Em sua mente era como se ela observasse pela visão de sua ancestral, mas sem controle, apenas os sentidos.
— Não temos nada mais a dizer. Esteja certa que a cortesia de sua segurança é um presente aos seus ancestrais, não à você. — Dizia uma Silvani elegantemente vestida.
— Vocês não podem nos deixar sofrer mais pelos erros de nosso povo. Nem todos são da mesma vontade. — A Varta disse suplicante.
— Selamos a sua terra há muitos séculos, pois vocês começaram um processo que pouco entendiam. Nos custou nosso povo, nossa paz, e mesmo nosso reino, como um. — A Silvani dizia com emoção.
— Silvani, seu povo não é perfeito. Ele também errou. Ele também tem culpa nessa catástrofe! — A Varta explodiu.
— Somos Urbani, minha cara.
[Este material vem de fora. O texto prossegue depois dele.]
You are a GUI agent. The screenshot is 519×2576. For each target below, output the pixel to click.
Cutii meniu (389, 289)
Abandonamos Tirayon exatamente por causa dos erros deles. E os do dia abandonaram vocês por causa dos seus. — A agora sabida Urbani levantou de sua cadeira enfeitada.
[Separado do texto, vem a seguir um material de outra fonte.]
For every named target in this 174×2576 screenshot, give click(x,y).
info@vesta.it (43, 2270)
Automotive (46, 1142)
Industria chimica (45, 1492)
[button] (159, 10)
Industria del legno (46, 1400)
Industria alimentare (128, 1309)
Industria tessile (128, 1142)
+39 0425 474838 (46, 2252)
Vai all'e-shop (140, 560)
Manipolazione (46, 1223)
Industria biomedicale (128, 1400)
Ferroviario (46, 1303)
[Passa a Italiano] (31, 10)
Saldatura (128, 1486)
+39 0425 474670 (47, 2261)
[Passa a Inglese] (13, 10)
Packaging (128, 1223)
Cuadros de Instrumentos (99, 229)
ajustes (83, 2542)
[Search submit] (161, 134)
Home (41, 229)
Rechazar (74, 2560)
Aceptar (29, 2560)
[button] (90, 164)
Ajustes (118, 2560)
— Estamos desesperados, não temos para onde ir, não temos aliados, e apenas vocês sabem a verdade. — A Varta tentou ser razoável.
— E o que faria eu? Apostar meu novo reino, meu povo, em confiar que sua gente não fará o que fizeram por gerações? — A Urbani questionou, andando até uma jovem menina Urbani que se sentava na mesa.
— Meu povo? Meu povo tem ajudado sua gente, dado conhecimento, compartilhado informação usada para atacar gente da minha linhagem. Fizemos um favor, 'Urbani' não mais Silvani. — A Varta disse com peso.
A Urbani ficou em silêncio por algum tempo.
— Façamos o seguinte — A Urbani parou, com se usasse seu dom para ver além sem a caminhada. — Essa é minha filha mais nova. Remova todo o seu povo da falésia no Leste de Purvatara. Ela construirá um protetorado ali.
— E em que isso nos ajuda? — A velha Varta cruzou os braços.
— Minha filha mais velha assumirá esse reino quando eu não estiver aqui. E seu povo nunca provará a mim que é confiável. Minha filha mais nova — Ela apontou para a menina Urbani ali — Audren, ela tem um coração mais mole, mesmo mais inocente.
A mulher Urbani pousou seus braços sobre os ombros da filha Audren.
— Se quando a minha filha Audren assumir e crescer um reino próspero ali, sem a ameça de seu povo, se sem a vingança de seus homens, ela tiver razão para confiar em vocês, que peçam ajuda a ela. — A Urbani disse com finalidade. — Porque eu sou já velha demais para ser convencida do contrário.
A imagem esmaeceu e retornou as duas mulheres Varta para os aposentos em que estavam.
— Filha, a jovem Audren, me lembro! Onde ela está agora? — A anciã perguntou confundindo as memórias vistas como próprias dela.
— Ela está bem mãe. Ela já esta grande agora, preparando-se para ser uma Grande Mãe! — Alm'runa disse com um sorriso terno.
— Espero que ela nos perdoe. Ela pode nos ajudar bastante. — A idosa Varta disse já seguindo para outros pensamentos.
Alm'runa aproximou-se, beijando a testa da mãe, e indo-se novamente. 
— Audren, sim. Ela irá nos ajudar, bastante. — A jovem Varta seguiu com um sorriso enigmático.